The Interactions of the Complement System with Human Cytomegalovirus

Abstract

The complement system is an evolutionarily ancient component of innate immunity that serves as an important first line of defense against pathogens, including viruses. In response to infection, the complement system can be activated by three distinct yet converging pathways (classical, lectin, and alternative) capable of engaging multiple antiviral host responses to confront acute, chronic, and recurrent viral infections. Complement can exert profound antiviral effects via multiple mechanisms including the induction of inflammation and chemotaxis to sites of infection, neutralization/opsonization of viruses and virally infected cells, and it can even shape adaptive immune responses. With millions of years of co-evolution and the ability to establish life-long infections, herpesviruses have evolved unique mechanisms to counter complement-mediated antiviral defenses, thus enabling their survival and replication within humans. This review aims to comprehensively summarize how human herpesviruses engage with the complement system and highlight our understanding of the role of complement in human cytomegalovirus (HCMV) infection, immunity, and viral replication. Herein we describe the novel and unorthodox roles of complement proteins beyond their roles in innate immunity and discuss gaps in knowledge and future directions of complement and HCMV research.
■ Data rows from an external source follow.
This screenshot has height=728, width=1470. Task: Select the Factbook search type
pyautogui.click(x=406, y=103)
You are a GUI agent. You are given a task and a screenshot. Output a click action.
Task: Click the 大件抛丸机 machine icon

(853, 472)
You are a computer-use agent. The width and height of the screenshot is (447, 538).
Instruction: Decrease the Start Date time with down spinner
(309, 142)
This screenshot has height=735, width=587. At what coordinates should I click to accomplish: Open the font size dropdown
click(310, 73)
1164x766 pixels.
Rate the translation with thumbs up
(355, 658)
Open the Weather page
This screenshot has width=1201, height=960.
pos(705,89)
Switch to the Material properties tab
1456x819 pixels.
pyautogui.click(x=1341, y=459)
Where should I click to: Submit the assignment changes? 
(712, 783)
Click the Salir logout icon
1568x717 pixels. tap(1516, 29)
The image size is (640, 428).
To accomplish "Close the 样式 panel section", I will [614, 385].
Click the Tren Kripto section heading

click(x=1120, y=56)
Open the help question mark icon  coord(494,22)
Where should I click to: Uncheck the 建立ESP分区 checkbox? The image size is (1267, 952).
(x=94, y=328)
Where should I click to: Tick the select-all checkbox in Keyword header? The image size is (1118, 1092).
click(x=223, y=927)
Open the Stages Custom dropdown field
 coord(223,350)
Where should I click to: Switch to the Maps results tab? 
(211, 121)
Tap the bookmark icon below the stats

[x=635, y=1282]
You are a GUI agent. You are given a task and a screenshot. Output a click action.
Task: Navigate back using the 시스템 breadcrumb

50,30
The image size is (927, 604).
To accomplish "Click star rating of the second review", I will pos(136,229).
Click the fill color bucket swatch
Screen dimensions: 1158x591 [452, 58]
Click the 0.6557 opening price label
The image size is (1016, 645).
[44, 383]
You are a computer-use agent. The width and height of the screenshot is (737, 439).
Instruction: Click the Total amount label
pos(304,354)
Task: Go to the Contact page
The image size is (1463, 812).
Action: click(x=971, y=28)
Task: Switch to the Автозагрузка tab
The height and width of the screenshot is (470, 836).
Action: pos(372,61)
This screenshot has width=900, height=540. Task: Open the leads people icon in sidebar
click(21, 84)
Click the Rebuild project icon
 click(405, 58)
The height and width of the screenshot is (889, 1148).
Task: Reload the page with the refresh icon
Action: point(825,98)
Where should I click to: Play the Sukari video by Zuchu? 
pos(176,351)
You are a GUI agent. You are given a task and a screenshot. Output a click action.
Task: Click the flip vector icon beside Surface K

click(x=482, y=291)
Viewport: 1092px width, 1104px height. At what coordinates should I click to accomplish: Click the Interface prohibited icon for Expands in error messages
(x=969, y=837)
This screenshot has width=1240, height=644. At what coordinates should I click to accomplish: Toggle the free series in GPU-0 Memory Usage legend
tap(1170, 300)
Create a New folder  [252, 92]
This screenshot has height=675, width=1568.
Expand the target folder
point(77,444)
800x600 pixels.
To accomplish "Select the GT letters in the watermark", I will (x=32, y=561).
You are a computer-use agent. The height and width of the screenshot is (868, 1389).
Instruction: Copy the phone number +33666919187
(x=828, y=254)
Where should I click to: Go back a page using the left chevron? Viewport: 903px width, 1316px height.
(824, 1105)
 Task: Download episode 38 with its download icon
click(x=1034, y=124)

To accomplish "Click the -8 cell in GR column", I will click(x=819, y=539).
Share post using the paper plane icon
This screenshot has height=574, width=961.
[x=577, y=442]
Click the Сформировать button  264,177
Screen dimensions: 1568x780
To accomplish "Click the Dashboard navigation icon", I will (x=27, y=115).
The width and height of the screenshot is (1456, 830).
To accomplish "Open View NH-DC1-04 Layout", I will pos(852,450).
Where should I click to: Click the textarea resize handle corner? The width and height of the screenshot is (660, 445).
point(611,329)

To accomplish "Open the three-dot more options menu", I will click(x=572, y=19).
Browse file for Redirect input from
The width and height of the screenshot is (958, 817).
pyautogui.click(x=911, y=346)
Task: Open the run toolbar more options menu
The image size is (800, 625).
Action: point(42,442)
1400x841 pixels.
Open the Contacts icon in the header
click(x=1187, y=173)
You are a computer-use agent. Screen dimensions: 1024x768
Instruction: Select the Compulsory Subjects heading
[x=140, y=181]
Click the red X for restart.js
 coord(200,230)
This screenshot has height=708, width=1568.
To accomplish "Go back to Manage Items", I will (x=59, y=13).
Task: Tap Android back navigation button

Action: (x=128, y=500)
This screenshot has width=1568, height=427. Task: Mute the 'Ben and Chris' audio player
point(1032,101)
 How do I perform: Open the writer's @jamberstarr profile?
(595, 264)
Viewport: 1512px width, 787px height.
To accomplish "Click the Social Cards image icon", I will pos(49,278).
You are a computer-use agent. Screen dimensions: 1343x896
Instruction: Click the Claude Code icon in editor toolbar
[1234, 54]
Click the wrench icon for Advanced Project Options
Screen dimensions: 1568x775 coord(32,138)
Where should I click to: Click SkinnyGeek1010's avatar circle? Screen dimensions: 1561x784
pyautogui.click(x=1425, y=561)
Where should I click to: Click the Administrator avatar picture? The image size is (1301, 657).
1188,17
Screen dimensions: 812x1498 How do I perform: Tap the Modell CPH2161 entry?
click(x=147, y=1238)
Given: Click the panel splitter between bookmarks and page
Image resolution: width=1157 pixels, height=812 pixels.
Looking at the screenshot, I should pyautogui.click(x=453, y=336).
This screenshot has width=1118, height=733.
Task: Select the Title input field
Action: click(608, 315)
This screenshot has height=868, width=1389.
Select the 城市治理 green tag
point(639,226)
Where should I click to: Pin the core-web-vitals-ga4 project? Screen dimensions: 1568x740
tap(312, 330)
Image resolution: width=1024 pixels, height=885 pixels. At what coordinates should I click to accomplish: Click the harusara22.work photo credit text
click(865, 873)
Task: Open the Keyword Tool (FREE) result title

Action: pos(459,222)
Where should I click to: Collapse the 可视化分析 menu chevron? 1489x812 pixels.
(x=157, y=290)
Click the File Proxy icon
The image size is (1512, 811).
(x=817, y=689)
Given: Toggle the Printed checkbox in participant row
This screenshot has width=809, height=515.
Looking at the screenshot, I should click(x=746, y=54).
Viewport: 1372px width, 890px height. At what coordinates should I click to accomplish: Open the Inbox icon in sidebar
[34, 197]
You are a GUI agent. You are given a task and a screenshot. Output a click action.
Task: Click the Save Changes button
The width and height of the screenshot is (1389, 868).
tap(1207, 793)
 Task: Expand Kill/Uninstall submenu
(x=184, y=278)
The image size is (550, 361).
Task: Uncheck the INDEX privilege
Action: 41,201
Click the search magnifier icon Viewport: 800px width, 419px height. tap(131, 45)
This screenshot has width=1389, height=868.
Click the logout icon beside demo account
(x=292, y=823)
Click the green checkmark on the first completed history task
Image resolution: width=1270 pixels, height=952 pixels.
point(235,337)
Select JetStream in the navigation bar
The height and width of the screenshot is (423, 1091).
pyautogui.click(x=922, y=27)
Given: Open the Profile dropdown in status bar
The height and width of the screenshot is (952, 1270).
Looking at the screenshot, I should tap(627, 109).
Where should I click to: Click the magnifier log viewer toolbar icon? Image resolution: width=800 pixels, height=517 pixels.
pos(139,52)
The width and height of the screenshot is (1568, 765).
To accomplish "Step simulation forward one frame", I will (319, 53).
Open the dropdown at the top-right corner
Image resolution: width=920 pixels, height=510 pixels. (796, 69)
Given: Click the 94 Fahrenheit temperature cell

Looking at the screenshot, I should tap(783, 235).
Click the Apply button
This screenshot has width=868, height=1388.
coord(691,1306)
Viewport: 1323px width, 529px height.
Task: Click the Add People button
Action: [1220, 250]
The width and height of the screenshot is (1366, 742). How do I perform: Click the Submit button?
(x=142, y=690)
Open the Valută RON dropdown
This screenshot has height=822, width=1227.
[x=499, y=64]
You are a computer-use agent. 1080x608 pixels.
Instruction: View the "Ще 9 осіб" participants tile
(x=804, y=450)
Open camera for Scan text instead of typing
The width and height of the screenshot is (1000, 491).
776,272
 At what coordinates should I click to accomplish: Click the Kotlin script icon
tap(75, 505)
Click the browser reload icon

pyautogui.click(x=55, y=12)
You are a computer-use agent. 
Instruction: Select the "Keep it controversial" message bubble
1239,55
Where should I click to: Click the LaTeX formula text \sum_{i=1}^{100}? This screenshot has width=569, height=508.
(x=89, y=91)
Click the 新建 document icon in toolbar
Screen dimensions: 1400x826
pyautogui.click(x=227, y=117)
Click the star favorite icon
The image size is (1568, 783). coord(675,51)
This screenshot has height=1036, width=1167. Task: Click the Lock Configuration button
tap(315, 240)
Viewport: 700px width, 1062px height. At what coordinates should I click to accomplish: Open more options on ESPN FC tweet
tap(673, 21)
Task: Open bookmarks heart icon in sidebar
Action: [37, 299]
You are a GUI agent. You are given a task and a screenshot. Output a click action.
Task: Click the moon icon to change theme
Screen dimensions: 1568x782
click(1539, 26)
Keywords: complement; cytomegalovirus; herpesvirus; innate immunity.

Figure 1

Overview of the human complement system. The complement system comprises three distinct, yet converging pathways: the classical, the lectin, and the alternative. The activation of each complement pathway generally requires unique molecular cues (initiator molecules) for initiation and depends on several host proteases for continuation to subsequent steps in the complement cascade. The proteolytic cleavage of complement proteins yields biproducts that assemble into multimolecular complexes with enzymatic activity known as C3 and C5 convertases, both of which contribute to amplification and the terminal stage of the complement cascade referred to as the membrane attack complex (MAC). The MAC induces a membrane pore with potent lytic activity capable of neutralizing diverse microorganisms. To prevent self-damage, the complement system is tightly regulated in all three pathways at multiple levels by soluble and membrane-bound host complement inhibitors (red), and to a lesser degree, host complement enhancers (green). Original figure designed with the assistance of Biorender software (www.biorender.com). See references [5,6,7].

Figure 2

Mechanisms of complement evasion by viruses. General overview of complement evasion strategies of viruses. ① Inhibition of complement pattern recognition molecules, ② virally encoded complement inhibiting proteins, ③ inhibiting cleavage of complement proteins, ④ suppression of anaphylatoxin biproducts, ⑤ altering of complement protein synthesis during infection, and ⑥ incorporation of host complement proteins into the viral membrane. For specific examples of viruses and virally encoded proteins mediating these complement evasion strategies, see references [19,20,21,22,23,24,25,26,27,28].